== The task ==
Your task is to set down the line containing "Anzeige (197, 693)" and every later line of the entries, word for word, including the last.

---- Given records

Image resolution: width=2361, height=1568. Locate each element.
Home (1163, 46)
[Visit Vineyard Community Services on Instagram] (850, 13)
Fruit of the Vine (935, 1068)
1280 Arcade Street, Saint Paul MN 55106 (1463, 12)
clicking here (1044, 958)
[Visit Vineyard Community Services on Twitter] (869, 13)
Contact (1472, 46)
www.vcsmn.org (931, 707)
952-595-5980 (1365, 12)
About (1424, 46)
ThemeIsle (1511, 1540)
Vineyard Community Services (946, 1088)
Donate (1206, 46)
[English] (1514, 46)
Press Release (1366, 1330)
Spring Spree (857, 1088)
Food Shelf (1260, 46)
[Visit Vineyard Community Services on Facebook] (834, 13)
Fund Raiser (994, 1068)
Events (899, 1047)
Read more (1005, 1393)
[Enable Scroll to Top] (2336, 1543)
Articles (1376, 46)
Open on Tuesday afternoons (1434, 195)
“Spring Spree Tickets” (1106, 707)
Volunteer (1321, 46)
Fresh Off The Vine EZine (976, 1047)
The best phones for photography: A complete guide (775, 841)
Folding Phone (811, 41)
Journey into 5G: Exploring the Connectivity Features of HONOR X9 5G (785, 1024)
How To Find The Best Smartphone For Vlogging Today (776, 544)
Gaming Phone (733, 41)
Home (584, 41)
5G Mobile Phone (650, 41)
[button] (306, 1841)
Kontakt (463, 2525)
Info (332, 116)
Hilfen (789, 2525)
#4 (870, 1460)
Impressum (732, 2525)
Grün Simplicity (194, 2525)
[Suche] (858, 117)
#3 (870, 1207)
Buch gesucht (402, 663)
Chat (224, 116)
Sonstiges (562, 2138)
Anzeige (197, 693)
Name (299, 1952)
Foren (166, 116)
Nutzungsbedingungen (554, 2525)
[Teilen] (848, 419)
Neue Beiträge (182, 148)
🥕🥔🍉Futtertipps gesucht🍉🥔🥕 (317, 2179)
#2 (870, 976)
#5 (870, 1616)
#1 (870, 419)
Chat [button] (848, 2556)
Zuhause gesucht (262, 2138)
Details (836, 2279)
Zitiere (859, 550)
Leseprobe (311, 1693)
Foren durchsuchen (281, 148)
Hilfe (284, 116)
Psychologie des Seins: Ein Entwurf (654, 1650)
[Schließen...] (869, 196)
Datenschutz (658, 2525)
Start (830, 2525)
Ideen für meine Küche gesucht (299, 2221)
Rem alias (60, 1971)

--------

== Written response ==
Anzeige (197, 693)
Name (299, 1952)
Foren (166, 116)
Nutzungsbedingungen (554, 2525)
[Teilen] (848, 419)
Neue Beiträge (182, 148)
🥕🥔🍉Futtertipps gesucht🍉🥔🥕 (317, 2179)
#2 (870, 976)
#5 (870, 1616)
#1 (870, 419)
Chat [button] (848, 2556)
Zuhause gesucht (262, 2138)
Details (836, 2279)
Zitiere (859, 550)
Leseprobe (311, 1693)
Foren durchsuchen (281, 148)
Hilfe (284, 116)
Psychologie des Seins: Ein Entwurf (654, 1650)
[Schließen...] (869, 196)
Datenschutz (658, 2525)
Start (830, 2525)
Ideen für meine Küche gesucht (299, 2221)
Rem alias (60, 1971)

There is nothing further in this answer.